-- BEGIN PASSAGE TO READ --
Meet the directors behind this year's Junos nominees for Music Video of the Year
These Canadian filmmakers created visual worlds for Sam Smith and Kim Petras, Jessie Reyez, and Chlöe
The Junos have been recognizing the best in Canadian music videos since 1984, when the inaugural Music Video of the Year award (then called Best Video) went to Corey Hart's "Sunglasses at Night," directed by Rob Quartly.
"I was feeling uptight about doing my first video cause I'd never done one before," Hart said during his acceptance speech, highlighting the relative novelty of the format at the time. Quartly, for his part, would be nominated almost a dozen times in the first few years of the award alone — in 1984, he'd won over Robert Fresco, himself, himself, and himself — and while there's lots to love about that initial crop of nominees, there were clearly only a handful of Canadian music video directors available to fill such a category in the mid-1980s.
Nearly four decades later, Video of the Year still goes to both artist and director, where videos are eligible so long as the latter is Canadian. These days, however, the award — now presented by YouTube — has much more to offer, especially in an era when it's not uncommon to see Canadian talent behind some of the industry's most talked-about videos. (Last time around, for instance, the Juno went to the Xavier Dolan-directed video for Adele's "Easy on Me.")
-- END PASSAGE TO READ --
-- BEGIN LISTED ENTRIES --
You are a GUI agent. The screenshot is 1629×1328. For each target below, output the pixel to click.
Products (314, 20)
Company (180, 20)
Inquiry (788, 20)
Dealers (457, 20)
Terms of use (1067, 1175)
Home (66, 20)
-- END LISTED ENTRIES --
SET OF TASKS:
[1] Answer these questions using the article on the Junos Music Video of the Year award:
(a) In what year was the award first presented?
(b) What was the award called when it began?
(c) Who directed the video that won the award last time?
[2] Continue the article on the Junos Music Video of the Year award from where it stops.
The listing comes from a source unrelated to the article on the Junos Music Video of the Year award.

OUTPUTS FOR THE TASKS:
[1]
(a) 1984
(b) Best Video
(c) Xavier Dolan

[2]
The 2023 Junos' mix of first-time and returning directors are mostly women, with an interesting theme in their projects of standing up to — sometimes more like getting even with — bullies, particularly men who've misbehaved somehow. Ahead of the awards, which you can watch on March 13 on CBC and CBC Gem, here's a closer look at this year's Video of the Year nominees.
Emma Higgins, "Fraud" by Jessie Reyez (co-directed by Jessie Reyez)
Nominated for Music Video of the Year for the third time is Emma Higgins, who co-helmed last year's "Fraud" with the song's performer, Jessie Reyez. (In 2020, the two collaborated on the Juno-winning "No One's in the Room," making Reyez the first Latin Canadian artist to receive the award.) Raised in Vancouver, Higgins has described herself as "dedicated to the humanity in every story she approaches, with a particular love of the misfit or outcast."
Aside from Reyez, that ethos has also carried over to videos for acts like Mother Mother and Tegan and Sara. Costuming and art direction especially tend to play up sameness and/or variety in Higgins' work — think an unexpected pop of colour from a forbidden tube of lipstick at a Catholic school, or a skyline that stays put even as seasons change and characters come and go.
In "Fraud," a song where Reyez goes scorched-earth on an ex, her character is primped by a number of ladies-in-waiting before having an audience with an unidentified, ominous male figure who's been holding them all captive. She leverages the meeting into an escape opportunity for the whole group: the women commandeer the space, painting the walls red and replacing their former captor's dull, monochromatic décor with brighter, more feminine florals.
The video took on added (if mostly accidental) significance in its June 24, 2022 release — the same day that the U.S. Supreme Court officially overturned Roe v. Wade. "It really does feel like the right day for this," Higgins wrote on Instagram. "Women taking over. Watch out Frauds."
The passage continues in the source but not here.